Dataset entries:

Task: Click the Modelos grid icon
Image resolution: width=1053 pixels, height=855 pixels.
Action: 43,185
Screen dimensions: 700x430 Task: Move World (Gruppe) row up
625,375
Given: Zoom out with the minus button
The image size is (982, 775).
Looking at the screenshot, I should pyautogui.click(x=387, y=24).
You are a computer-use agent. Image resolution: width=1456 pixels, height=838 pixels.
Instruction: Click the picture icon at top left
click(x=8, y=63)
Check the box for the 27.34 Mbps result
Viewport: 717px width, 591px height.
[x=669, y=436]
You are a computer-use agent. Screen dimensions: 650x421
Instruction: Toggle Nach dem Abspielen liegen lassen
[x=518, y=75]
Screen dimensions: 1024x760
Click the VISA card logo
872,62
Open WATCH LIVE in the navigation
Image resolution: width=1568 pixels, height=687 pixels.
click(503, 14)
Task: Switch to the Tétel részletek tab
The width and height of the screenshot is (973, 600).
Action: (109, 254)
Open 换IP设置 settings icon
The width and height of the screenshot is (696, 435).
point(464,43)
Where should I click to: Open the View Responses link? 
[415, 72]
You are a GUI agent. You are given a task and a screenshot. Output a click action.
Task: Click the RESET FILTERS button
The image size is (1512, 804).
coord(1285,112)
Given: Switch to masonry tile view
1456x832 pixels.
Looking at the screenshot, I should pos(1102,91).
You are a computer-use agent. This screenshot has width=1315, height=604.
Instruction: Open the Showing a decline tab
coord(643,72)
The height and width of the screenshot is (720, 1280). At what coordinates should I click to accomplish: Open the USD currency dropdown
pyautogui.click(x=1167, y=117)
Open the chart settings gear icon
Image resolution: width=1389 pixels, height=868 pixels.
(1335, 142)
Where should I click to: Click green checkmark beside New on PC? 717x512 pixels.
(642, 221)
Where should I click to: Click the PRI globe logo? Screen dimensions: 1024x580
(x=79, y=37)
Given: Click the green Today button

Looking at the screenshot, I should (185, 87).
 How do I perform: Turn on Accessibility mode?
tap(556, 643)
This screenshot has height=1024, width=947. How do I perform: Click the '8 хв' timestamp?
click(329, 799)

**Written problem**. Reproduce verbatim the part of the entries above that begins with the line containing "Open WATCH LIVE in the navigation" and ends with the line containing "Looking at the screenshot, I should pos(1102,91).", including both of those lines.

**Complete response**.
Open WATCH LIVE in the navigation
Image resolution: width=1568 pixels, height=687 pixels.
click(503, 14)
Task: Switch to the Tétel részletek tab
The width and height of the screenshot is (973, 600).
Action: (109, 254)
Open 换IP设置 settings icon
The width and height of the screenshot is (696, 435).
point(464,43)
Where should I click to: Open the View Responses link? 
[415, 72]
You are a GUI agent. You are given a task and a screenshot. Output a click action.
Task: Click the RESET FILTERS button
The image size is (1512, 804).
coord(1285,112)
Given: Switch to masonry tile view
1456x832 pixels.
Looking at the screenshot, I should pos(1102,91).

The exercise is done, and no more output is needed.